> [Problem requirements] Copy each of the following rows again word for word, without changing anything.

> [Records]
* * * *

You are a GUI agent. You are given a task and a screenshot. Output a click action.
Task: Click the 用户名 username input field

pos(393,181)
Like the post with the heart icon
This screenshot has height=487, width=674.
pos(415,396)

* * * *

> [Response to this task]
You are a GUI agent. You are given a task and a screenshot. Output a click action.
Task: Click the 用户名 username input field

pos(393,181)
Like the post with the heart icon
This screenshot has height=487, width=674.
pos(415,396)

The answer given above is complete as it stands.